The federal agency responsible for providing health care to Native Americans unveiled a detailed outline on Wednesday to improve and then sustain the quality of care provided at its hospitals, some of which have faced longstanding deficiencies.

The efforts of the Indian Health Service's quality framework include hiring a deputy director of quality and cultivating an environment in which staff at all levels feel comfortable reporting medical errors and near misses. The outline was developed with input from tribal leaders, national health care experts and the Department of Health and Human Services, which oversees the IHS.

"We recognize there are facilities in some areas that are facing significant challenges, and this framework will help to address those," said IHS's top leader, principal deputy director Mary Smith. "... This quality framework is a living, breathing document, and it will be reviewed and updated annually."

The facilities directly administered by the IHS have faced quality of care challenges for decades, but the agency has been under scrutiny this year after inspectors uncovered severe deficiencies at two facilities in South Dakota. The problems were so severe at the hospital on the Rosebud Indian Reservation that agency had to close its emergency room for seven months.

Inspectors there found that records for a patient with a history of untreated tuberculosis didn't show that infection-control measures were put in place while the person was treated, and a different patient having a heart attack didn't receive treatment until 90 minutes after she arrived. A patient who insisted on walking to the bathroom on two occasions did so without nursing staff and ended up delivering a premature baby there.

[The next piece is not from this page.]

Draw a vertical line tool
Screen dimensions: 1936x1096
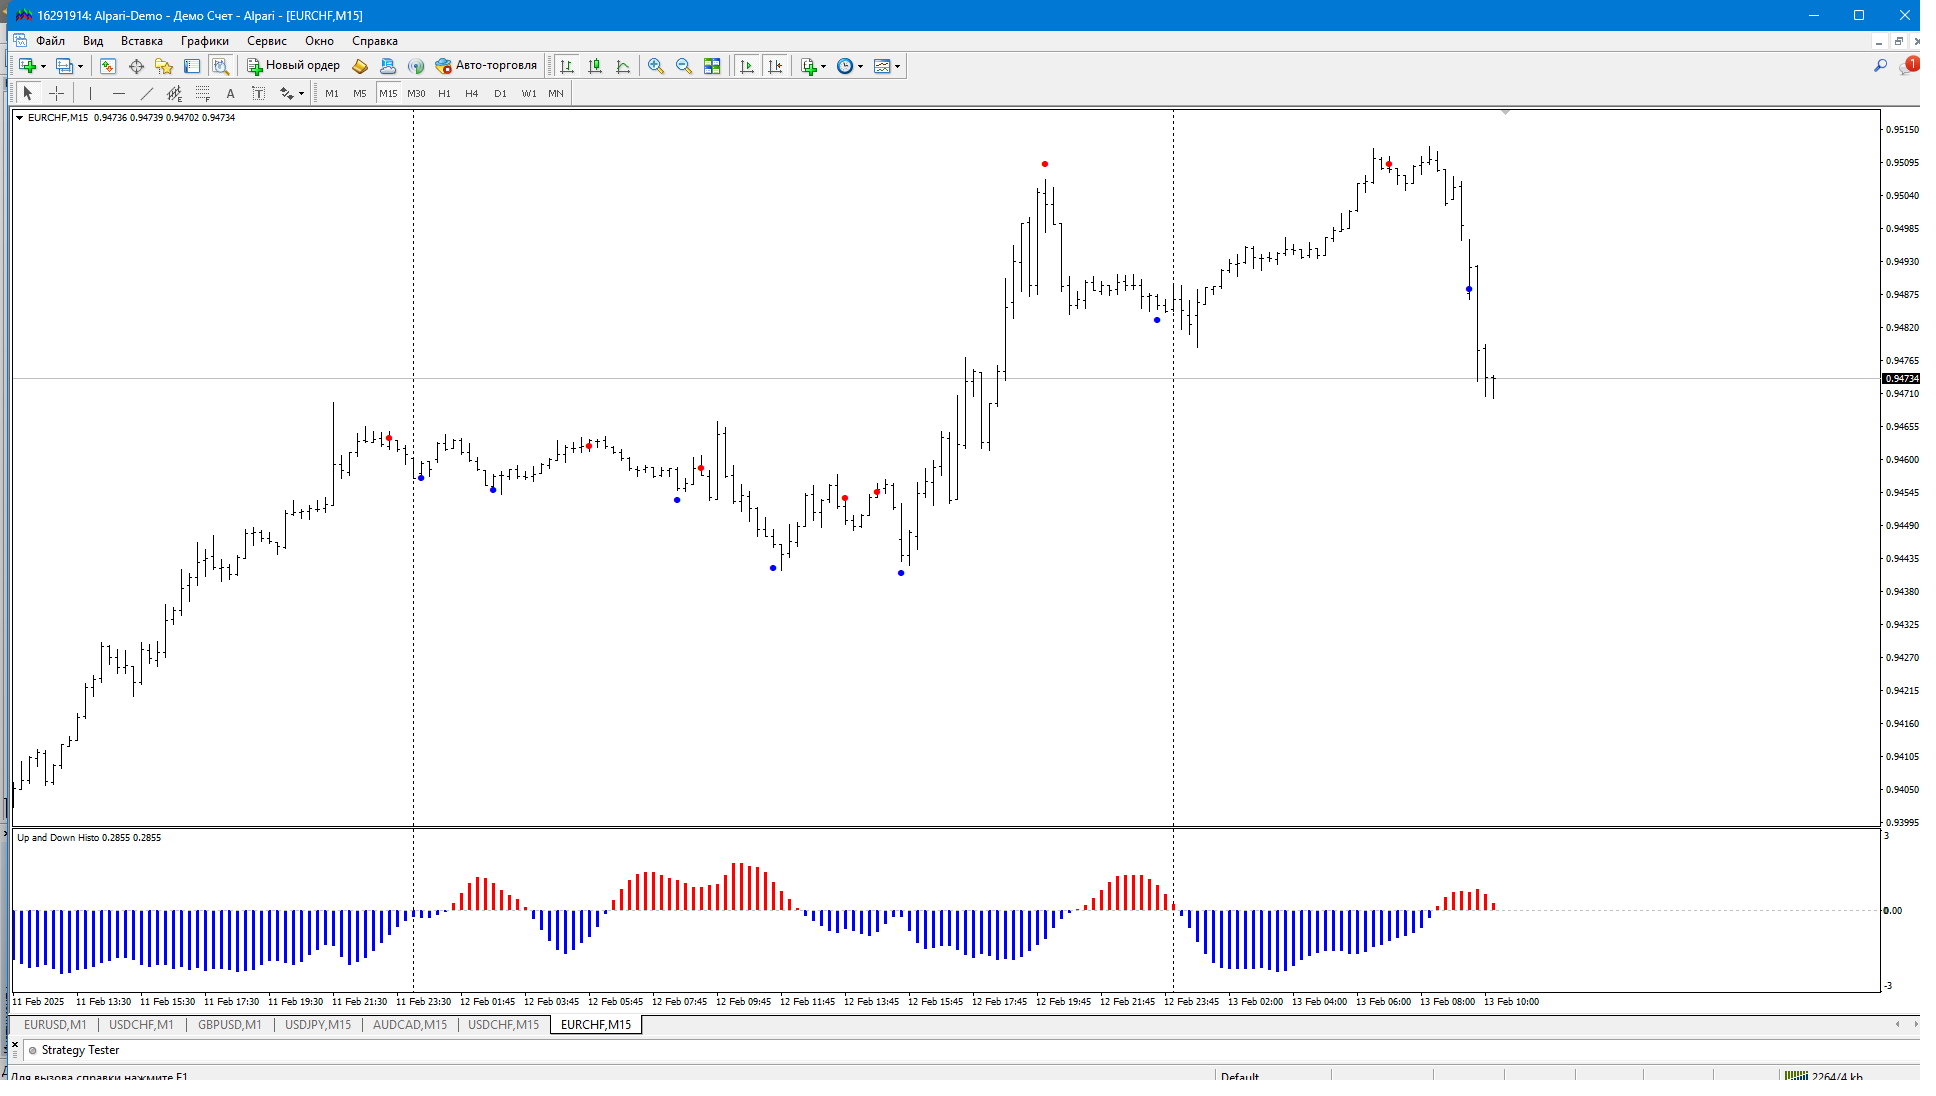click(90, 93)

Smith, who took over the agency's helm in March, has repeatedly said that the deficiencies are unacceptable. The framework she announced Wednesday includes some of the strategies that she has implemented over the past eight months.

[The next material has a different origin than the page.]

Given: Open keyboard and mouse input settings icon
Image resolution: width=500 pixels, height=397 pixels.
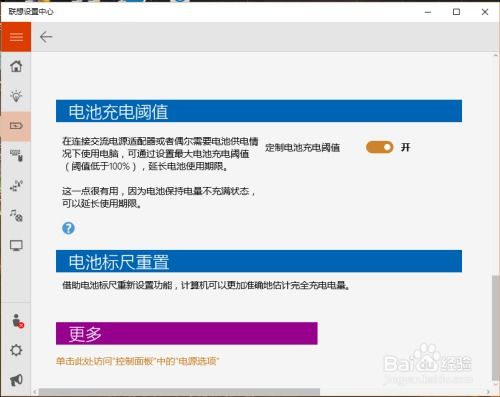Looking at the screenshot, I should tap(16, 156).
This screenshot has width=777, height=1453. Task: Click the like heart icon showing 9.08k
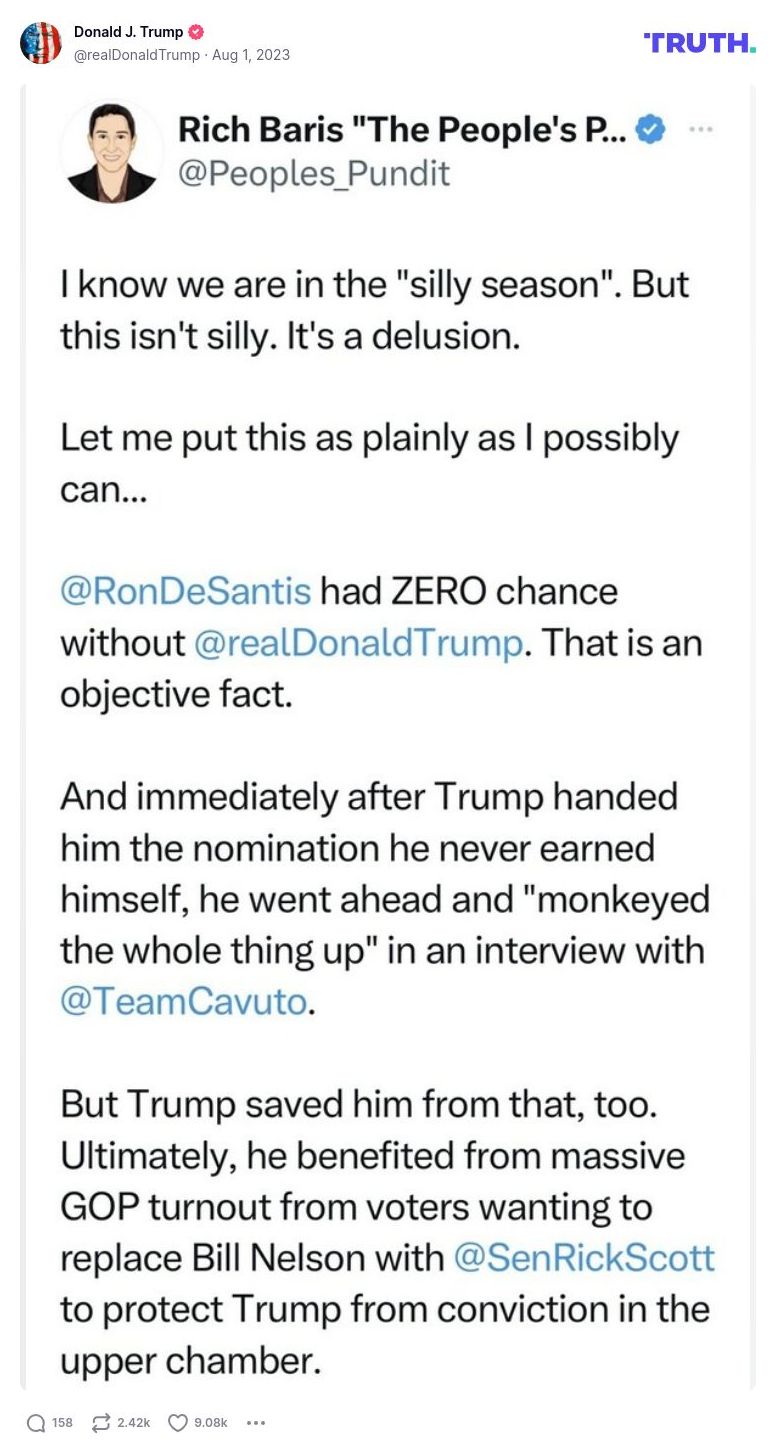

But years of unfulfilled promises of change have left at least one tribal leader wondering if the proposed efforts will lead to meaningful improvements.

"We are always going to be skeptical of anything that they have that evaluates their own program," said Willie Bear Shield, chairman of the Rosebud Sioux Tribal Health Board, citing instances when poorly performing employees were reported, and instead of been reprimanded or terminated by the agency, they were reassigned to another facility. "It might look good on paper, but sticking to it and or enforcing it, that's another issue."

The emergency room that the agency shuttered for months is on Bear Shield's community in South Dakota.

By January, the agency plans to have in place a system-wide process for reporting and managing instances when the safety of patients was put at risk, including medical errors and "near misses." And by the end of next year, the agency intends to have its new office of quality fully operating.

The agency's proposed deputy director of quality is expected to assess the work and staffing of regional offices and hospitals, according to the framework. A report from a government watchdog issued last month criticized the agency for the "minimal efforts" of some of its regional offices to evaluate the quality of the facilities they oversee.